A Massachusetts state Senate committee late last month released a report criticizing the state's IT division for its "unilateral" plan to force statewide support for the OpenDocument format.
The report, titled "Open Standards, Closed Government: ITD's Deliberate Disregard for Public Process," says that the plan fails to evaluate costs, the effect it could have on state public records and possible limitations on IT accessibility for the disabled. It also claims that the plan ultimately violates state law.
In a statement, Felix Browne, a spokesman for Massachusetts Gov. Mitt Romney's office, said that the committee report "is wrong on the facts and wrong on the law. We are committed to an open-standards approach that fully takes into account all accessibility, cost and statutory requirements."
Last September, then-state-CIO Peter Quinn finalized a plan to begin migrating by Jan. 1, 2007, to OpenDocument formats for reading and saving reports, spreadsheets and presentations.

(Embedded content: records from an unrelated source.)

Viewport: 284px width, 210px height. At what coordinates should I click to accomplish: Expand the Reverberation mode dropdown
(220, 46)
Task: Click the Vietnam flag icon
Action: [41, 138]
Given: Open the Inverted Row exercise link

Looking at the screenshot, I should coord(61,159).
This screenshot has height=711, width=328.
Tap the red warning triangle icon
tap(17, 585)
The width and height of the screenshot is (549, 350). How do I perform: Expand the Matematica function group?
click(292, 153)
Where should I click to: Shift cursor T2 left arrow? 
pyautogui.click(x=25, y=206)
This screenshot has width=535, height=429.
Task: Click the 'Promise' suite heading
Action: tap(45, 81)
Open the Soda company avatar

Andy Updegrove, an open-source advocate and Boston lawyer, contended that the Senate committee's report only rehashed old criticisms. "Certainly, the ITD made some mistakes, but there were two sides to this story. Unfortunately, only one is reflected," he said.
Melanie Wyne, executive director of the Initiative for Software Choice, a Washington-based advocacy group managed by CompTIA, said the report echoes her organization's point of view. The plan "never defined what was open; they just picked a certain technology," she said. "It's a technology mandate by another name."

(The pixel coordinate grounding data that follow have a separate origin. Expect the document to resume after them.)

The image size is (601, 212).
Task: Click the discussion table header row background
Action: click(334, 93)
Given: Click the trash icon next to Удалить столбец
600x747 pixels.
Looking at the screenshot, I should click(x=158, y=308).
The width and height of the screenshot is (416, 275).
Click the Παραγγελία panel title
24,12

The report recommends delaying the switch to OpenDocument until backers show that disabled users can access documents in the OpenDocument format.

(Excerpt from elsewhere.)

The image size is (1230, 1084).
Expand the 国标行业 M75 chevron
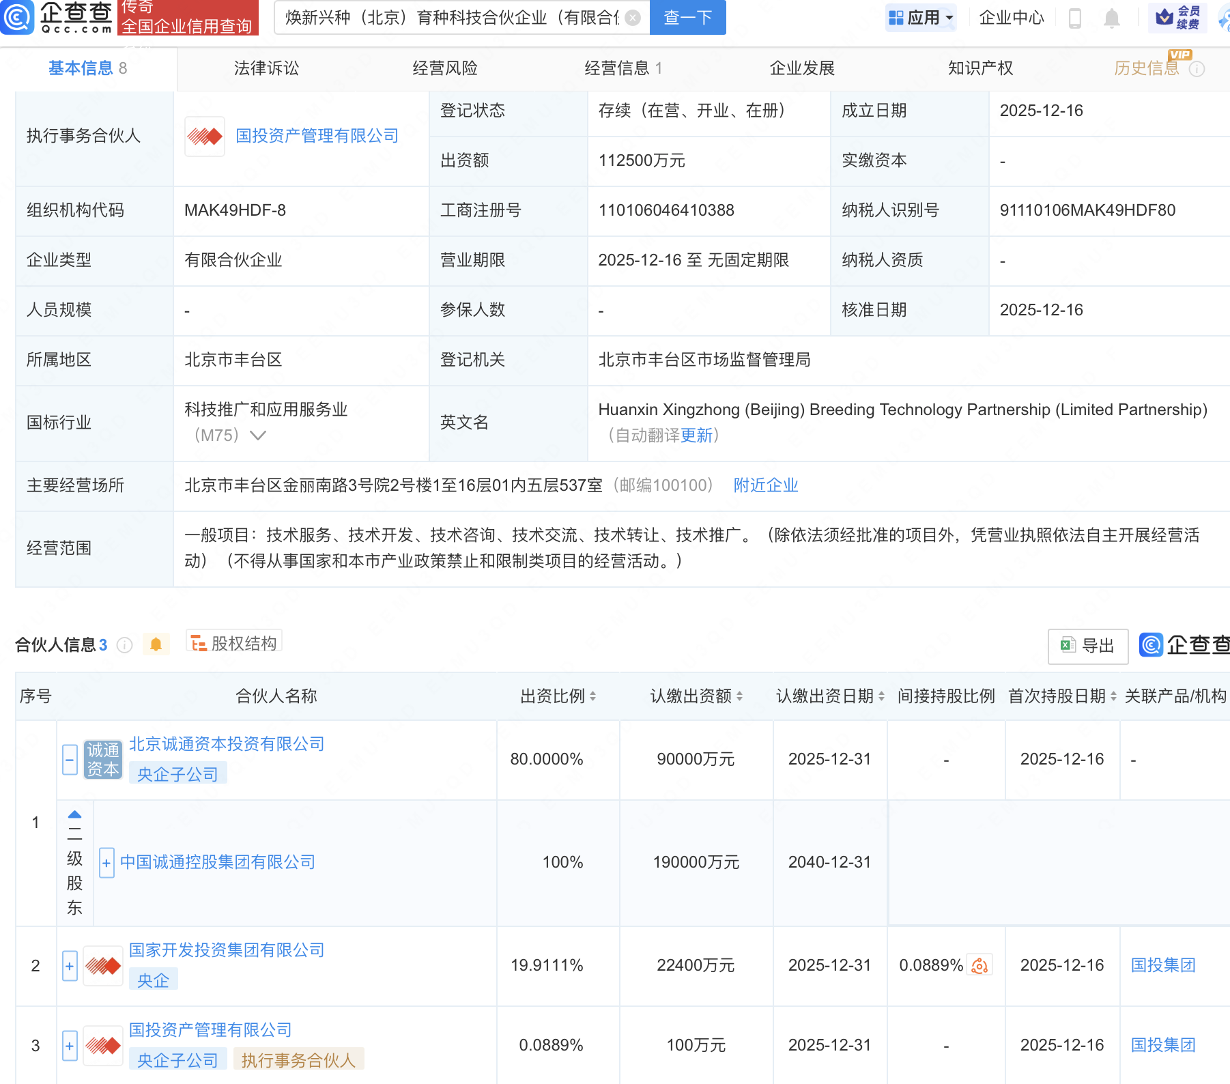tap(258, 436)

Sun Microsystems, a strong backer of OpenDocument, late last month demonstrated to state officials a Sun plug-in that lets Microsoft Office-compatible software, such as Dragon NaturallySpeaking from Nuance Communications Inc., convert OpenDocument files from text to speech, said Douglas Johnson, Sun's corporate standards program manager.
Barbara Lybarger, general counsel for the Massachusetts Office on Disability, confirmed that Sun's plug-in "performed very well" in the demonstration. But she added that the "devil is in the details" and called for such potential solutions to be properly tested with handicapped beta users.